> **TASK DETAILS**
Would you quote the material below from its first line through the line containing "Open the FAVORITES tab", exactly and with both ends included?

SUPPLIED DATA: Begin

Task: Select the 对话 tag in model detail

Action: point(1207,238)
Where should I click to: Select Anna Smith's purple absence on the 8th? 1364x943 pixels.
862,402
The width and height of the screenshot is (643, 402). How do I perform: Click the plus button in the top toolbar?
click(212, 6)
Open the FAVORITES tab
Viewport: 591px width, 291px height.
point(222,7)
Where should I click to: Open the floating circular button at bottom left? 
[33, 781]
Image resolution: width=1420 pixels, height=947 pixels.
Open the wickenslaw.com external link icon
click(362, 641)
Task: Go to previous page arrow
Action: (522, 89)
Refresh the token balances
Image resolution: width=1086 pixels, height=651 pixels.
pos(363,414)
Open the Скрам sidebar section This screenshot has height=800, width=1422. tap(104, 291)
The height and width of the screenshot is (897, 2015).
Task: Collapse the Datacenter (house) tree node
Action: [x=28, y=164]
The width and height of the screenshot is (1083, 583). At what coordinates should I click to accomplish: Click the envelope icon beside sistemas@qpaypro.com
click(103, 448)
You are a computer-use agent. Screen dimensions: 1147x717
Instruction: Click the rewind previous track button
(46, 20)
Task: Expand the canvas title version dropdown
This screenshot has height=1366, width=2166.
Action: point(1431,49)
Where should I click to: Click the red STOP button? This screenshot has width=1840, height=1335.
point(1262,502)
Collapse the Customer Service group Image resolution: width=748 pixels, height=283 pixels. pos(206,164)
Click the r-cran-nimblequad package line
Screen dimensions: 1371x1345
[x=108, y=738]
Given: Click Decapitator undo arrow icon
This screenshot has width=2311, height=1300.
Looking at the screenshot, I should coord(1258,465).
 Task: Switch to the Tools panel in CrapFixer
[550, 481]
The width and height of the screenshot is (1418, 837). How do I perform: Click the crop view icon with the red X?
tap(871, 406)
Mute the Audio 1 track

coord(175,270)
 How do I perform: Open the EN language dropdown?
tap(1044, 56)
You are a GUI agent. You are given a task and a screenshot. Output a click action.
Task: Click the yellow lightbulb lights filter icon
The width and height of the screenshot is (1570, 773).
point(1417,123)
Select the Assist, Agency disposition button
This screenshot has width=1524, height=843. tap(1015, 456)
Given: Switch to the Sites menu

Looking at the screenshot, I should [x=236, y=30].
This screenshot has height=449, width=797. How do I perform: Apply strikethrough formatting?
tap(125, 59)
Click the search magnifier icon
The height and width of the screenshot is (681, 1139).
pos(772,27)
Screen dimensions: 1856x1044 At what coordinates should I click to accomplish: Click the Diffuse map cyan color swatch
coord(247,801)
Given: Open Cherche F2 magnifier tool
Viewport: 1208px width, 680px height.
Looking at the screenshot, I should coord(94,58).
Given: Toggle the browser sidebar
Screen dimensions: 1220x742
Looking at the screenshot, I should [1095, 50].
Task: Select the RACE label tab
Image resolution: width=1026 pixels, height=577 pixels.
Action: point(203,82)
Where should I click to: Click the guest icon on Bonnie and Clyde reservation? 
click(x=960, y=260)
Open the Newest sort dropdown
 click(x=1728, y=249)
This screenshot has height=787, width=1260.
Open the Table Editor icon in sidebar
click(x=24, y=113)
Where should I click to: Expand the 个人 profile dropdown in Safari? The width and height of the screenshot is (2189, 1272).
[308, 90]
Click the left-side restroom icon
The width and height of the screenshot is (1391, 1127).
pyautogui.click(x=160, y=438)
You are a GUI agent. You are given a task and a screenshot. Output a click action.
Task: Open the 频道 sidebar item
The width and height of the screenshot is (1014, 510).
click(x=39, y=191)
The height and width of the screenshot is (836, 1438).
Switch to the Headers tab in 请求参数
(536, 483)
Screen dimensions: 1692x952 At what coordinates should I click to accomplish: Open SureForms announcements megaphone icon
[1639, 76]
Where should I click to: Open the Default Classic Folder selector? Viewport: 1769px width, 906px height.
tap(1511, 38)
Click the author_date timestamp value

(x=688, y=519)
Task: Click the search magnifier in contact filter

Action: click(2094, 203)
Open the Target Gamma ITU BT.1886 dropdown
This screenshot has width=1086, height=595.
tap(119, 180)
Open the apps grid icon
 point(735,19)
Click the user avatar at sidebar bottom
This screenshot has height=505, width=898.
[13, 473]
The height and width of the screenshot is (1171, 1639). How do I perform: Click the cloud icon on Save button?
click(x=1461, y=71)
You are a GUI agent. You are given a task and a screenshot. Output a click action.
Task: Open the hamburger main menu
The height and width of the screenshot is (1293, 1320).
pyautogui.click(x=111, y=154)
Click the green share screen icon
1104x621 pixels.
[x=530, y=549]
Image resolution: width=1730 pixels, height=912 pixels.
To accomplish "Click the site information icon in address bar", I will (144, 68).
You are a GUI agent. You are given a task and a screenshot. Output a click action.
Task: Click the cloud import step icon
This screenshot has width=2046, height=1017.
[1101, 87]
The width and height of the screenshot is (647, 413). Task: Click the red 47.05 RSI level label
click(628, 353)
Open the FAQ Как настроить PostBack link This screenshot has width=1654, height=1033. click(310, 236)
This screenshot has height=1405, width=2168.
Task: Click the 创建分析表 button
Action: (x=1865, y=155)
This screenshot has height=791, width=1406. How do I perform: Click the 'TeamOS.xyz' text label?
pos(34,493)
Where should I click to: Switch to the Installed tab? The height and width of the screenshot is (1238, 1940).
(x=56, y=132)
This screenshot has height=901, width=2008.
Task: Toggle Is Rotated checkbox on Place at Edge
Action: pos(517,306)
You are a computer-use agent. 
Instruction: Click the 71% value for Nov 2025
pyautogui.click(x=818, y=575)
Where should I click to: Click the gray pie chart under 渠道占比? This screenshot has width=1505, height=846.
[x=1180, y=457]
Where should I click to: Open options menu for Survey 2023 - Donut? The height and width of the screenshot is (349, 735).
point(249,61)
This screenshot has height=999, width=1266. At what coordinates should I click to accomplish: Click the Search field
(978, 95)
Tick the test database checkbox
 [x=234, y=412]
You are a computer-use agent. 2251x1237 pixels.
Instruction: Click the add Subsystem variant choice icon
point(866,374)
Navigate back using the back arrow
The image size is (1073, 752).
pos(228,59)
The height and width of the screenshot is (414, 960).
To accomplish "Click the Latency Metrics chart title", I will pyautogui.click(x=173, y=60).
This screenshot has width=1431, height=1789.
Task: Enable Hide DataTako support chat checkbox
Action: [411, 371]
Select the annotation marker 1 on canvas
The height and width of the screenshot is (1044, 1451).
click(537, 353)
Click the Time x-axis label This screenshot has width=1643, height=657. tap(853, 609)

SUPPLIED DATA: End

> **RESULT FOR THIS EXERCISE**
Task: Select the 对话 tag in model detail

Action: point(1207,238)
Where should I click to: Select Anna Smith's purple absence on the 8th? 1364x943 pixels.
862,402
The width and height of the screenshot is (643, 402). How do I perform: Click the plus button in the top toolbar?
click(212, 6)
Open the FAVORITES tab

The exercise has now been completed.